Yes I followed the instructions to the letter and I have to say, they suck! Putting the frame up was fiddly enough, but try doing it in the rain and wind! I got the frame up and started on the back end, got all the panels in and as per instructions, started on the front entrance. Well that was my mistake! I should have used my brain and not follow the instructions. Rather than the front opening, I should have completed the sides and corner bracing. That to me makes sense, but alas, I truly thought the engineers and designers knew better, and they designed the instruction manual… Anyway, after a lot of cursing and inventing new phrases, I called it quits in the dark and went inside, just as it started pelting down and the wind picked up a little. Later in the night I went out with the torch to see what had survived…. the greenhouse was flattened! “Crap” I thought – well I actually thought something else, but best not say that here – nothing I could do about it in the dark, so I waited until morning to assess the damage. In the morning I had a good look at the frame and corners, they were in pretty bad shape, but a little bending here and tap tap tap there, are they were as good as new, kinda…

Was going to take a photo of the flattened greenhouse but it was too traumatic for me… here is one of the frame and bracing as well as the front and rear completed.

It poured down rain again and the ground was as muddy as anything, perfect for slipping and sliding! I cursed a little bit more and then got to work. I re-put the frame up and this time put up the bracing as well, solid as a rock! After a long day, I almost finished the greenhouse. I just have the doors, the auto vents as well as boarding up the opening at the bottom and all done!

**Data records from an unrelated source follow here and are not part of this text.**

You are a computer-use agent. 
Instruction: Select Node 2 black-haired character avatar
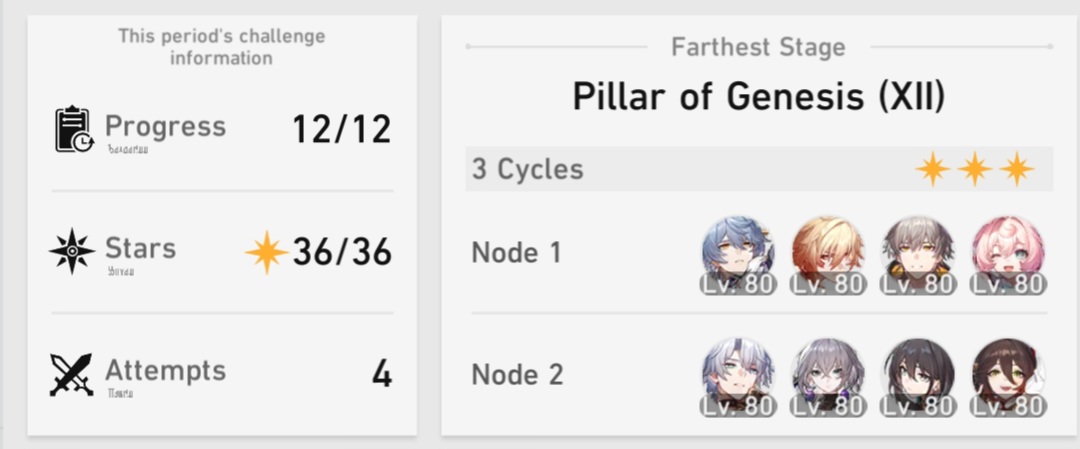(918, 377)
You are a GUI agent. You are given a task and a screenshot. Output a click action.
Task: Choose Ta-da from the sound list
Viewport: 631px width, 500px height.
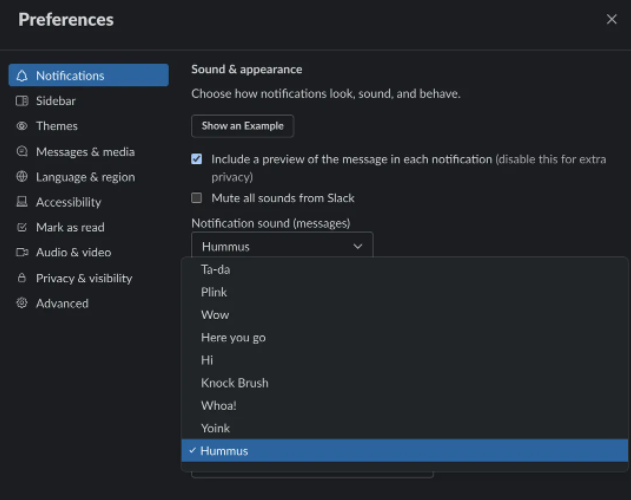click(x=215, y=269)
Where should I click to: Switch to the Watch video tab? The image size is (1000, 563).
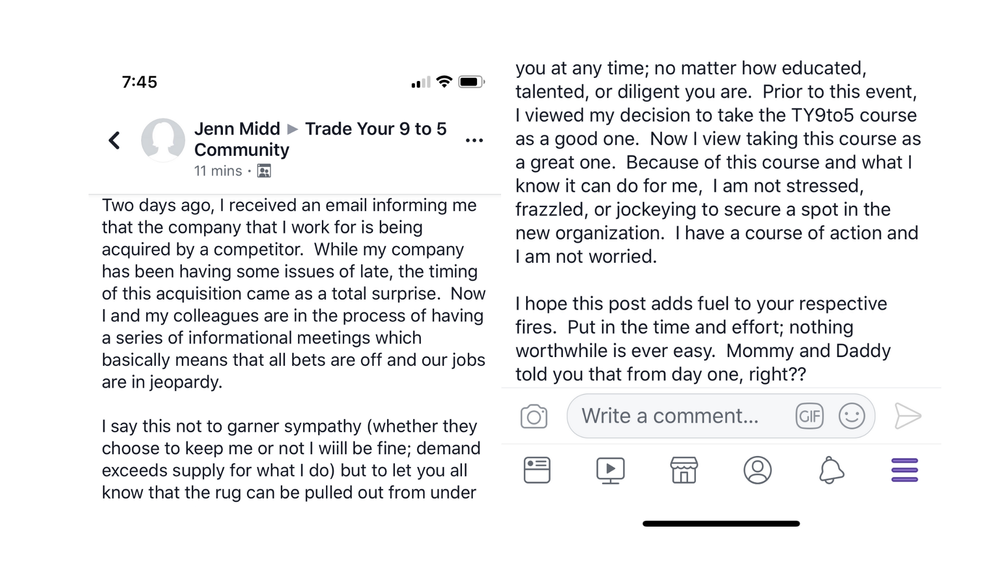610,470
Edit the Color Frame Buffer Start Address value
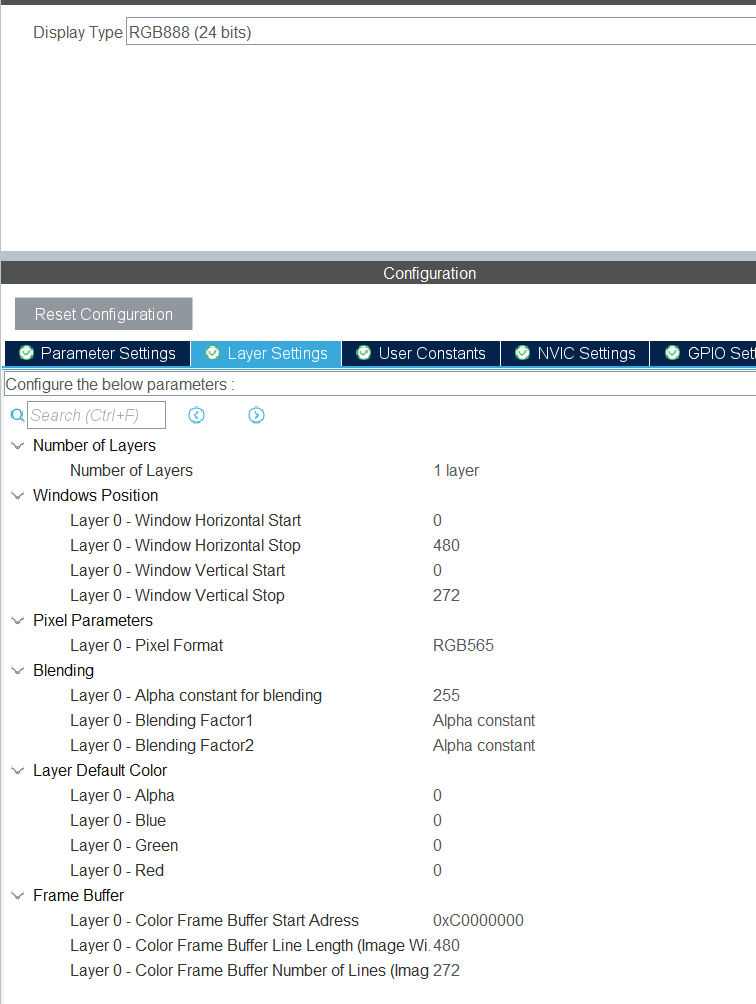This screenshot has height=1004, width=756. click(x=478, y=921)
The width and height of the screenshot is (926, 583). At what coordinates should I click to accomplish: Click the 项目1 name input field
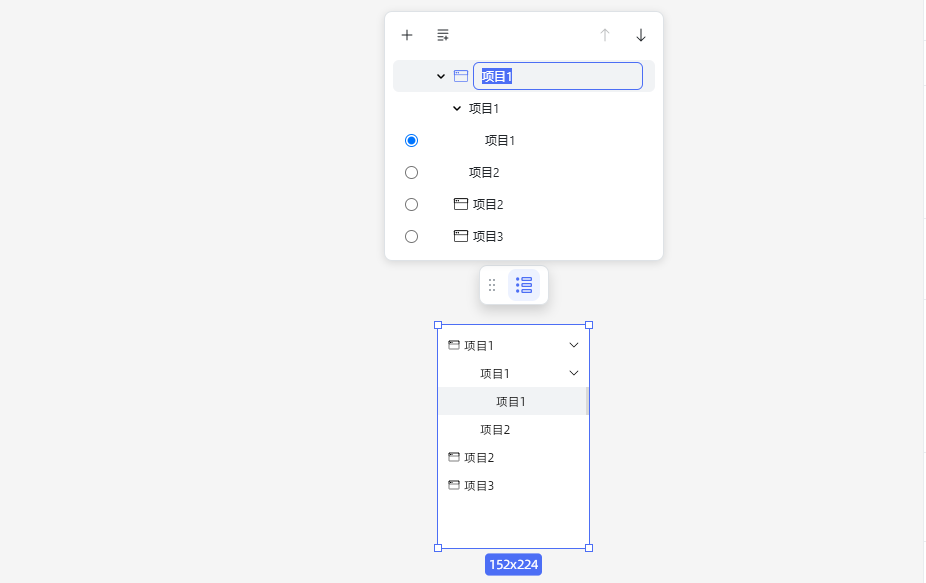click(558, 75)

Most of it is now finished, with the doors and auto vents still to go. Also need to board up the openings on the bottom, may even put in a trap door to allow for some passive cooling and ventilation in summer.

PS – Had a mini heart attack too, Hayley saw the door opening and said “Are the IBC tanks going to fit through there?” #%$*! After a quick  couple of measures, they should fit with at least 100mm to spare!

Hint: When moving cows, shut the gate!

Well I guess the title says it all! It was cow moving time again and this time I thought to myself, “I’ll let the cows into the winter paddock to have a good old run around while I set the next two cells up ready for grazing.” And a good ol’ run they had! They wandered down to the front fence and ate mouthfuls of lush green grass and kept wandering the fence line. Mean while, I was up setting the electric fence and knew that Lightning would easily and eagerly help me move the girls and boy back to the cells. Busy as I was, I forgot to shut the double gates to the winter paddock and the cows made their way to the orchard! As soon as I saw them I dumped my stuff and bolted up there to get them back in. Lightning made short work of them, but they got damn close to having a nibble on the apple trees!

So the moral of this story… shut the bloody gate!